The members of the pro-Indonesia "Tim Alpha" gang were convicted of the September 25, 1999 slaying of two nuns, three priests and an Indonesian journalist, as well as a number of other murders in the Los Palos sub-district of the territory's far-eastern district of Lautem.
The three-judge Special Panel for Serious Crimes, set up by East Timor's UN-backed transitional administration and operating in the Dili District Court, also found the gang members guilty of torture, persecution and forced deportation, a UN spokesman told AFP by phone from Dili.
They are the first people to be convicted of crimes against humanity in connection with the violence that surrounded East Timor's August 30 vote to secede from Indonesia, which had occupied the territory since 1976. The violence was led by pro-Jakarta militias advocating greater autonomy under continued Indonesian rule, with the help of elements of the Indonesian security forces.
Seven Tim Alpha militiamen murdered two nuns, three priests and an Indonesian journalist when they attacked their convoy as it fled Los Palos on September 25, 1999. Two church workers and a passer-by were also killed in the attack.
The gang was found guilty of a total of 13 murders in five separate incidents, the burning of several villages and the forced deportation of their residents to Indonesian-ruled West Timor in the wake of the independence vote.

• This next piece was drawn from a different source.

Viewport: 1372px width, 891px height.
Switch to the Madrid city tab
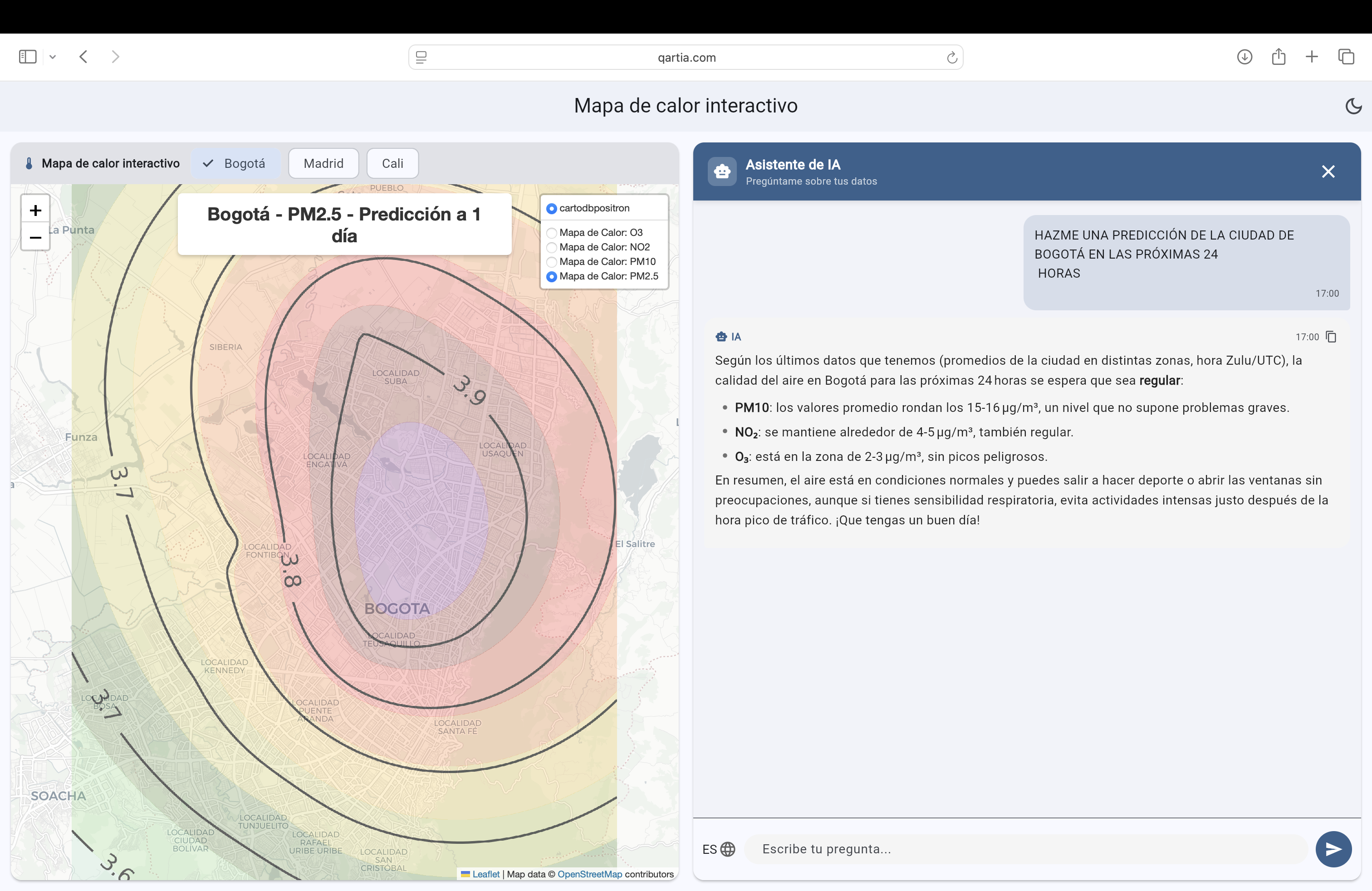pyautogui.click(x=323, y=163)
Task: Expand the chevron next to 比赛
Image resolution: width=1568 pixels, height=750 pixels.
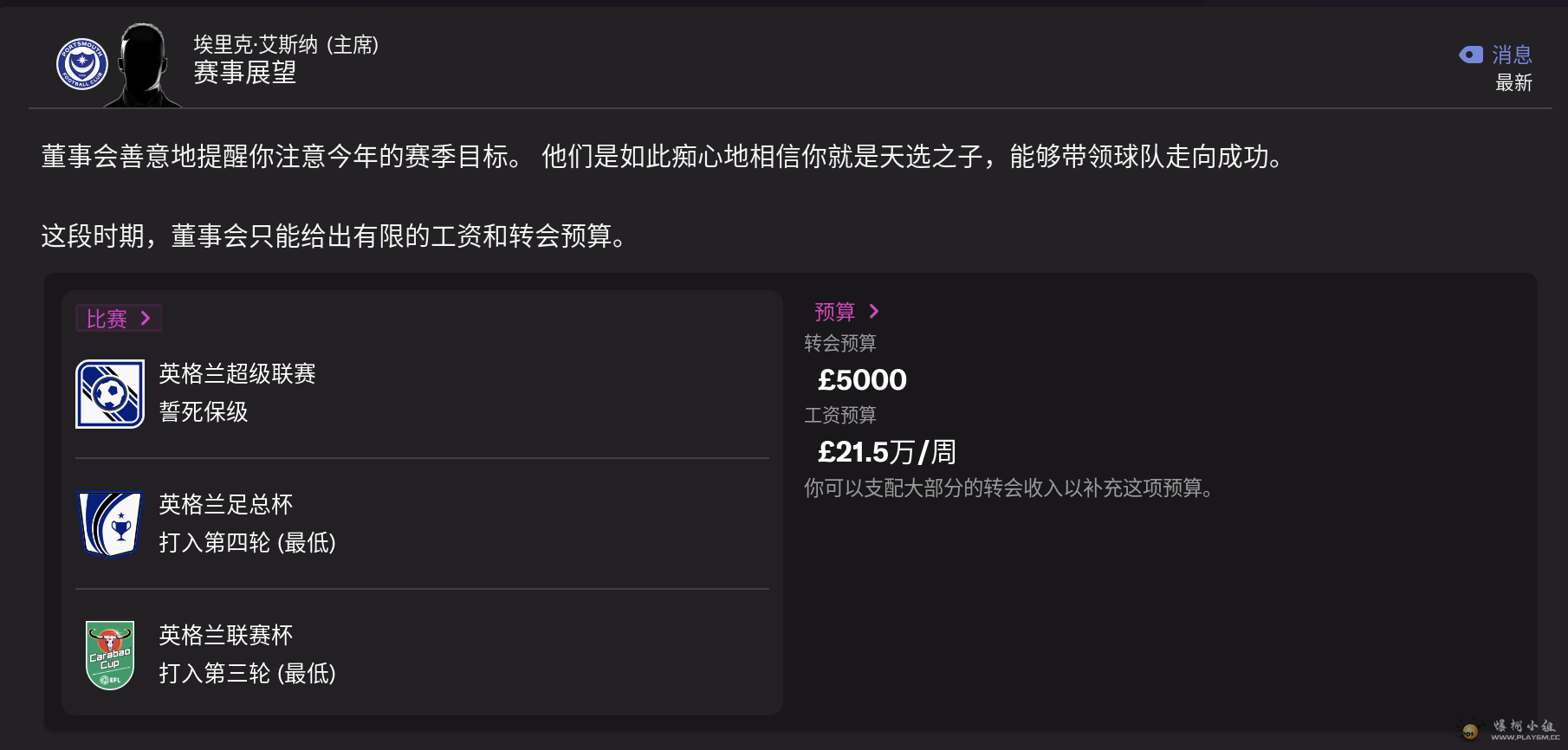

Four of the defendants were given multiple jail sentences Tuesday, with the gang's commander, Joni Marques, receiving the longest cumulative sentence of 33 years and four months. The seven men, including Marques, who were convicted of the ambush and murder of the clergy received the highest sentences yet under East Timor's new justice system, ranging between 17 and 19 years imprisonment.
An alleged 11th member of the gang, an Indonesian special forces lieutenant, remains at large and was not sentenced. Prosecutors have indicted him and served an arrest warrant for him on Indonesia's Attorney General.

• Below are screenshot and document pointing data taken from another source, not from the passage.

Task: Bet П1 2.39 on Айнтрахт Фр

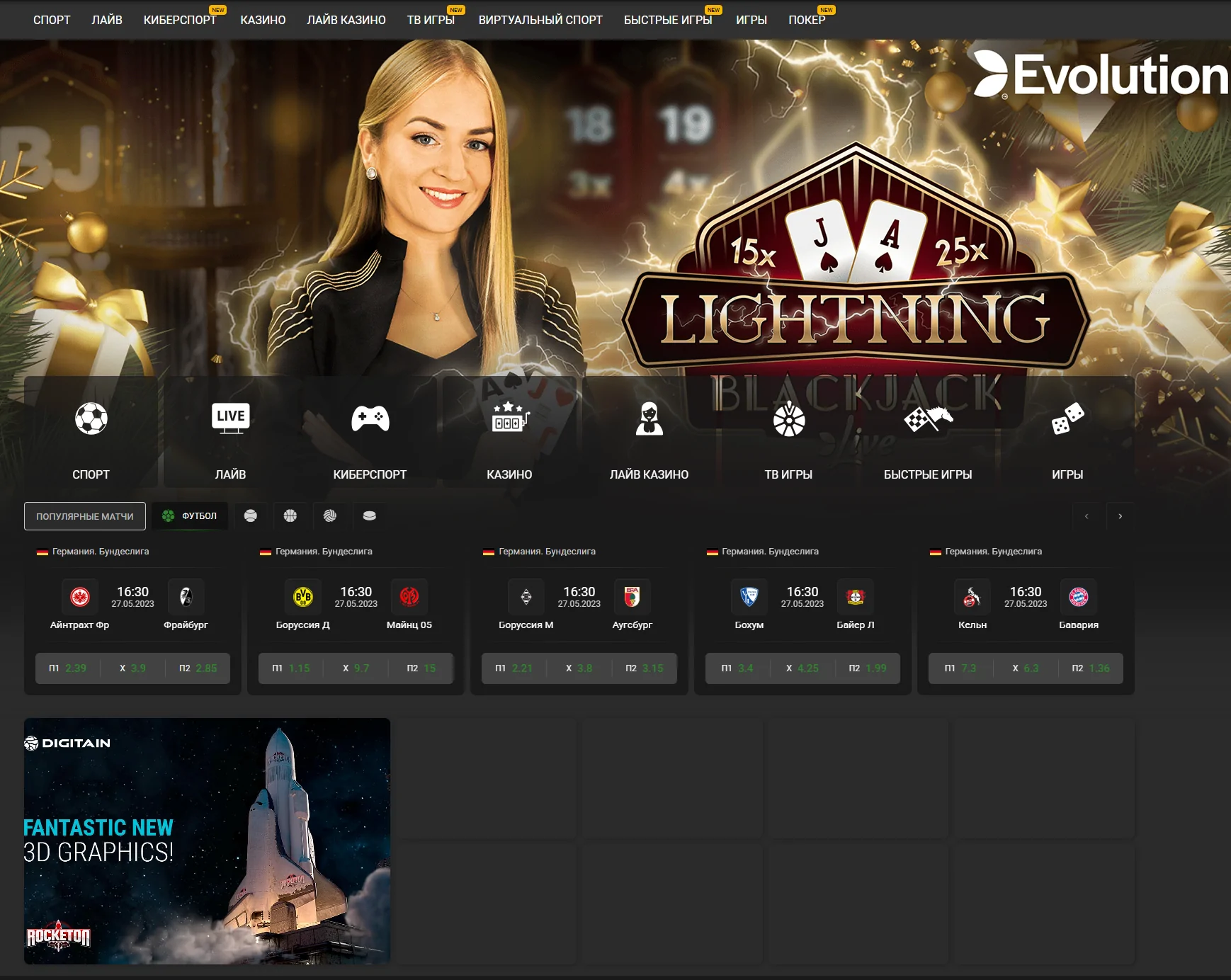Action: (68, 668)
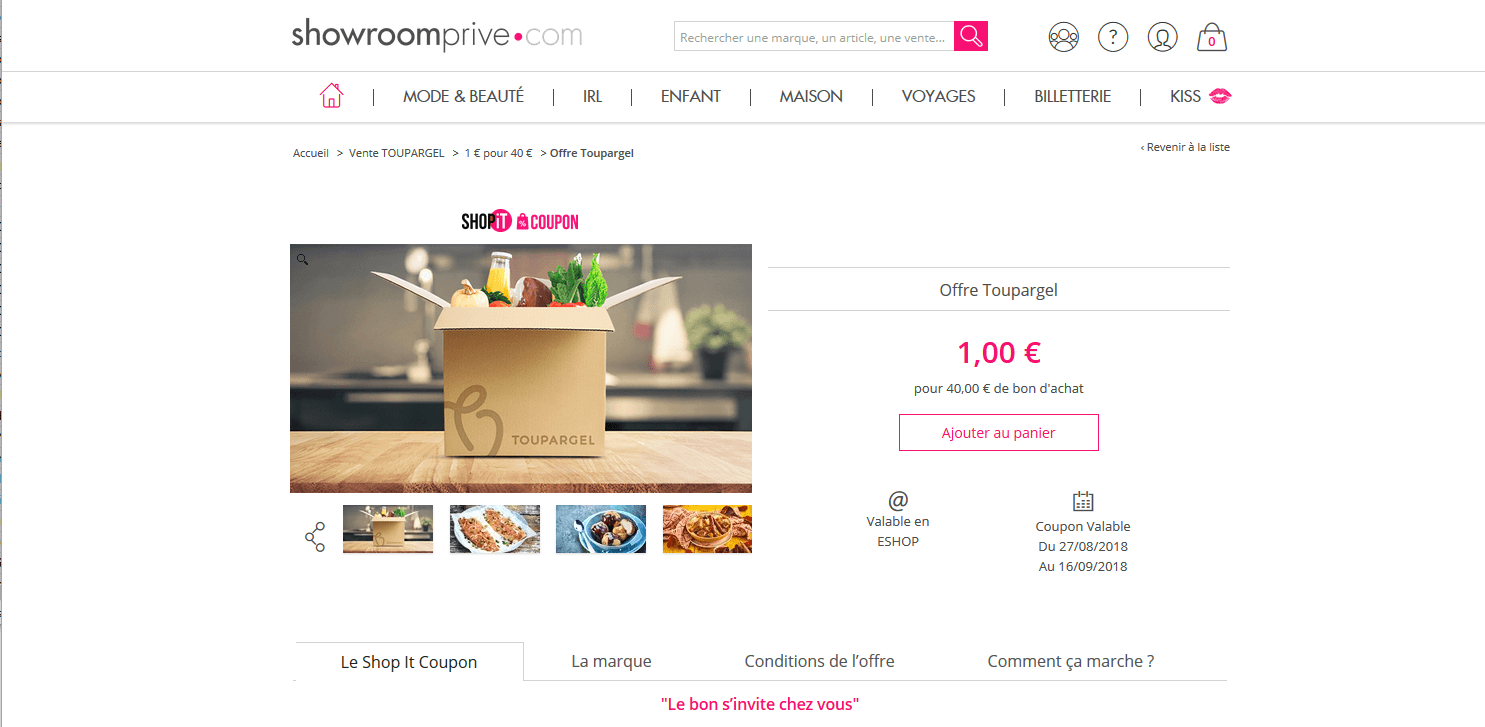Click the pink search magnifier button

(x=970, y=37)
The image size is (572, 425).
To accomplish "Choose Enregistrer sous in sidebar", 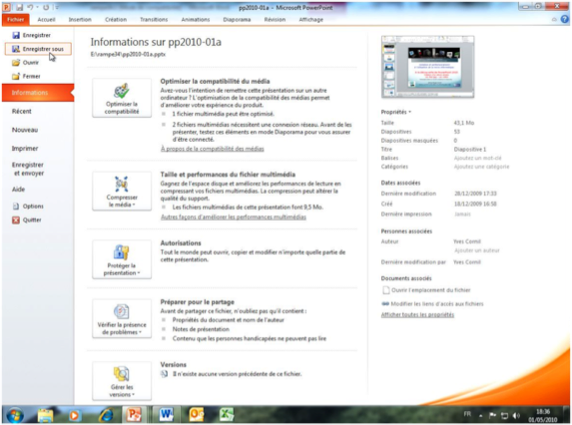I will coord(38,49).
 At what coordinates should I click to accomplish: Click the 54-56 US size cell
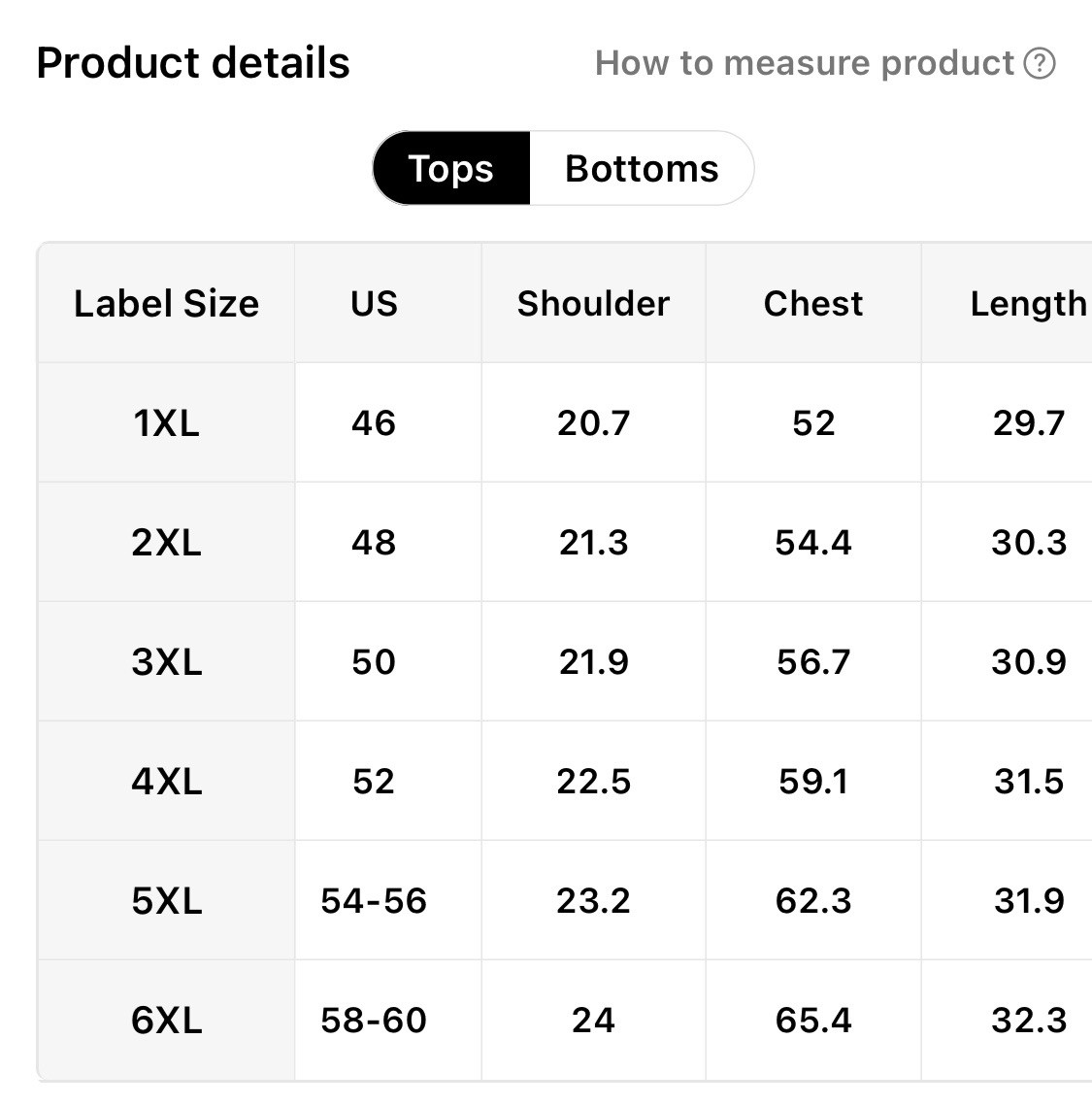click(x=374, y=901)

East Timor's overwhelming vote for independence triggered a wave of killing, arson and destruction by militias that was actively backed by elements of the Indonesian military. Estimates of how many people were killed range from some 600 to 2,000.

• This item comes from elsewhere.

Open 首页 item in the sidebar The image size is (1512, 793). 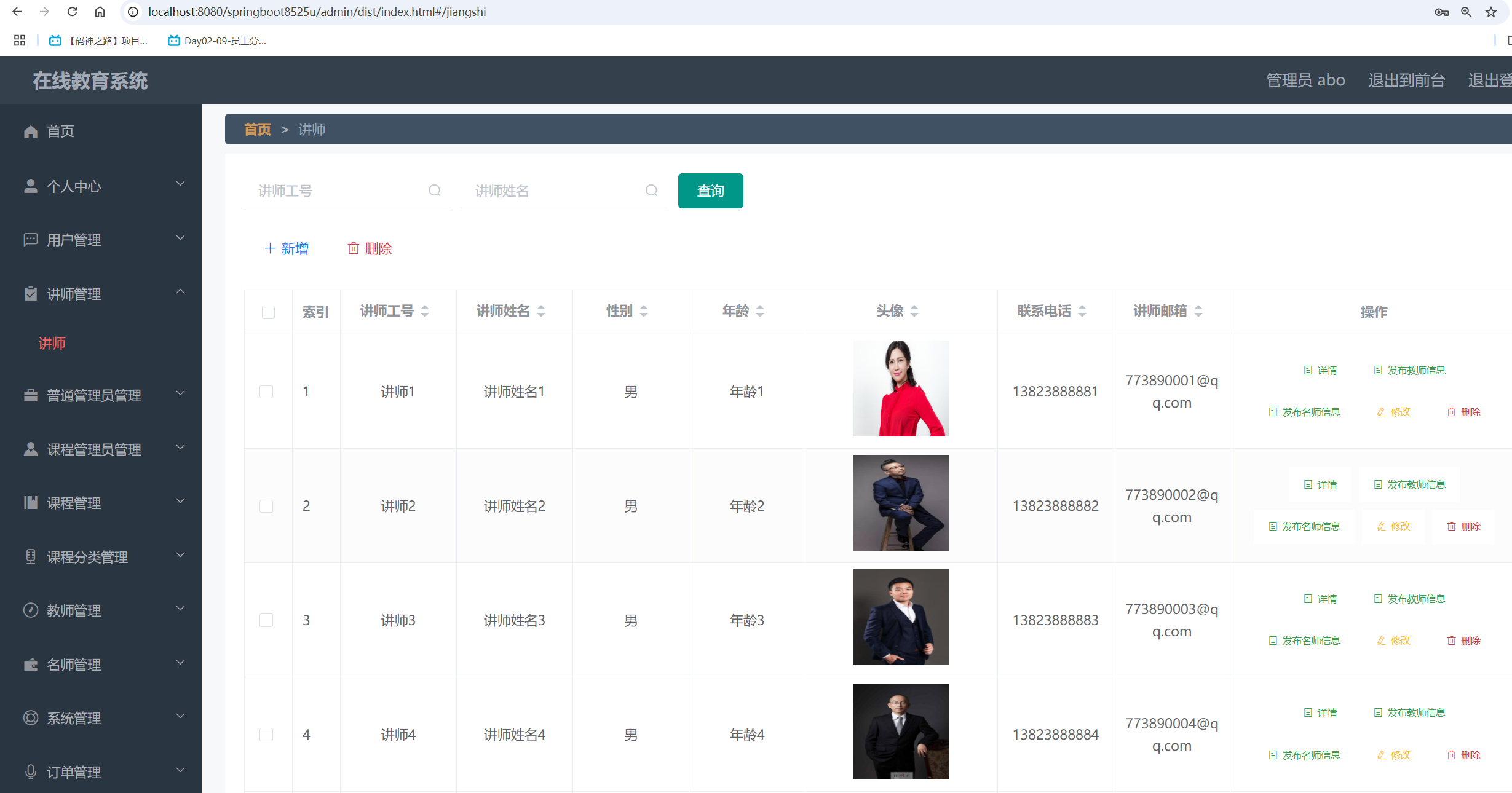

Delivering the verdict to a packed Dili courthouse, Brazilian judge Marcello da Costa, who heads the panel, announced that it had established beyond doubt that there was an "extensive attack by the pro-autonomy armed groups supported by the Indonesian authorities targeting the civilian population" in East Timor in 1999.
That finding was necessary to prove the widespread or systematic nature of the attacks that led to the charges of crimes against humanity, and will likely serve as a backdrop for similar trials in the future, a statement by the UN administration in East Timor said.
Dili-based legal observers, the Judicial System Monitoring Program, said in a press release that the panel had also found "that contrary to many of the claims of the accused, they were aware that their acts were part of that campaign".
Former chief prosecutor Mohamed Othman alleged in an indictment filed in March that Tim Alpha members were armed, equipped and trained by Indonesian soldiers and were "allowed to act with impunity".
The special panel was constituted last year to try cases of genocide, war crimes, crimes against humanity, murder, sexual offences and torture. The other two judges are from East Timor and Burundi.